The total experience (the actual music added to these aspects missing from the CD) is atmosphere (which I go on about all of the time!) and modern recording technologies can even go a long way to accounting for this; think about those realistic reverbs for example. To my mind, maybe a change in focus is what’s needed to get closer to this elusive ‘atmosphere’. When recording, maybe don’t think of it as recording music; or even as recording a performance. Maybe think about the process as recording an experience. This combined with keeping an open mind about what you can use to achieve this may produce even stronger results.
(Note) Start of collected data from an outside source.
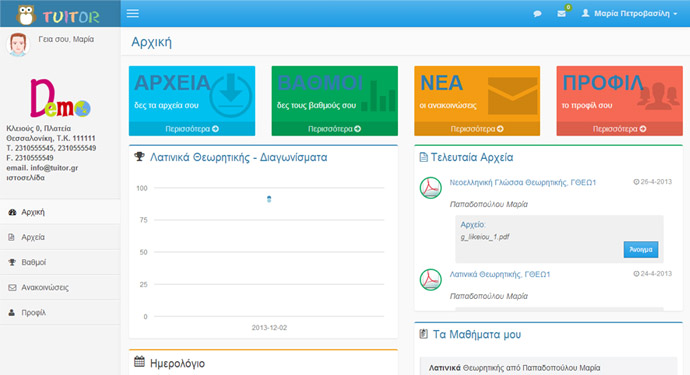The width and height of the screenshot is (690, 375).
Task: Click the PDF icon beside Νεοελληνική Γλώσσα
Action: (430, 188)
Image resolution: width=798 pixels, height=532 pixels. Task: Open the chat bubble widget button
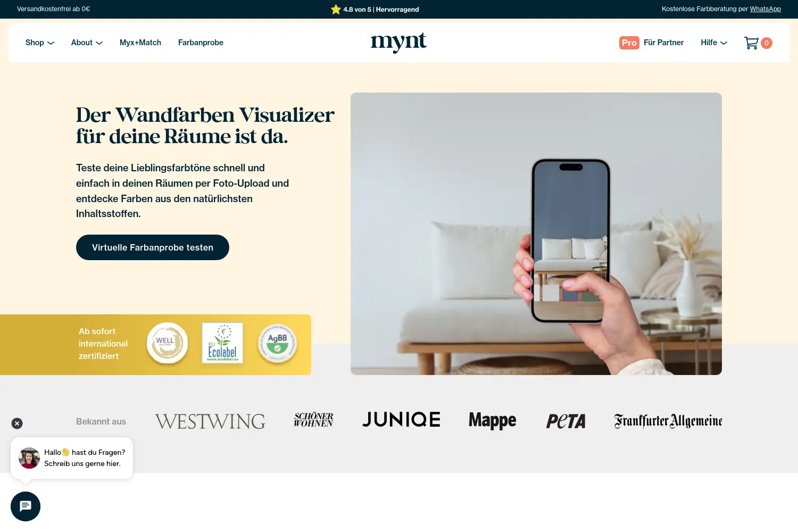pyautogui.click(x=26, y=506)
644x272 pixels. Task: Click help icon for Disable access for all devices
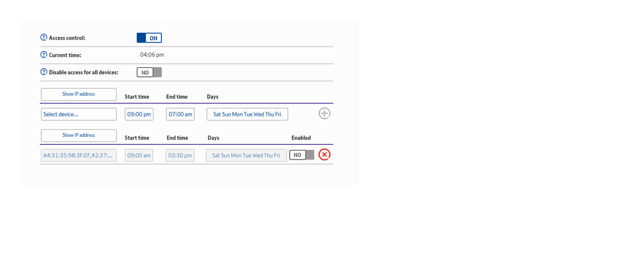coord(44,72)
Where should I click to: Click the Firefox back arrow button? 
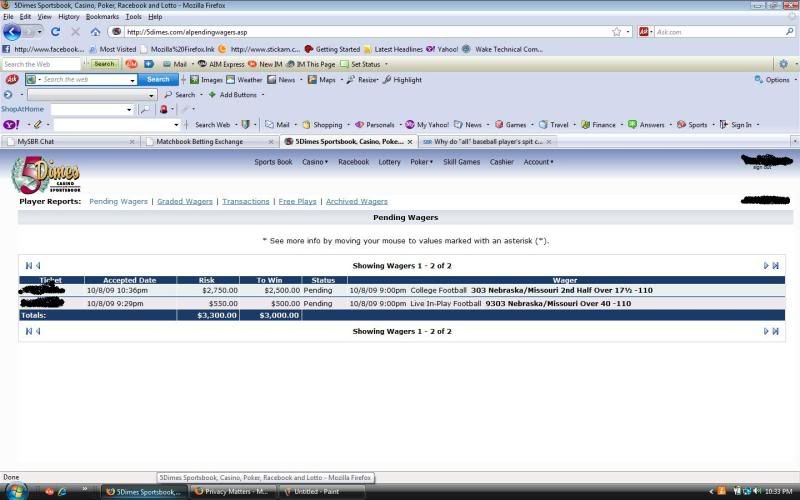(x=12, y=32)
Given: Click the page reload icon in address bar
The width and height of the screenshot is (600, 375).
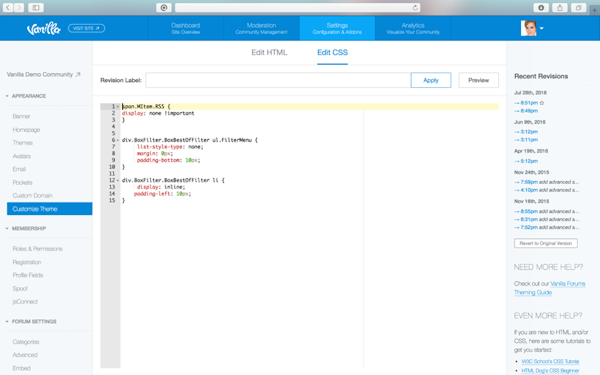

Music in particular tries to reproduce the thoughts and feelings of the song-writer using abstract methods (communicating with a guitar is very different from talking!), so why not extrapolate this to the whole process rather than just the sound-making? You could even take this to the extreme by reproducing the atmosphere of a performance without actually including the instrument being used, although this would be a little silly if you are recording a virtuoso violinist because they are technically brilliant, for example! Obviously, the balance of sound reproduction and atmosphere would have more real-life applications…
So, that finally brings me to the more overt topic of this post. Architecture could be said to be one of the unsung heroes of the life experience. We take it for granted that buildings, trees, and the rest of our surroundings are ‘just there’ but as any architect will tell you, these surroundings mold our lives and our life experience/atmosphere. Therefore if we are thinking about the recording of music as above, it follows that we should take time to notice how sound interacts with the spaces it is immersed in. This could go further than just putting the sounds in a reverb that emulates the space, and many musicians work with furthering this idea (for example Gustav Holst tried to describe the planets of our solar system in his music ‘The Planets’ using an orchestra; The band The Gathering used samples of crowd noises and street noises in their album ‘If Then Else’ to manipulate the atmosphere).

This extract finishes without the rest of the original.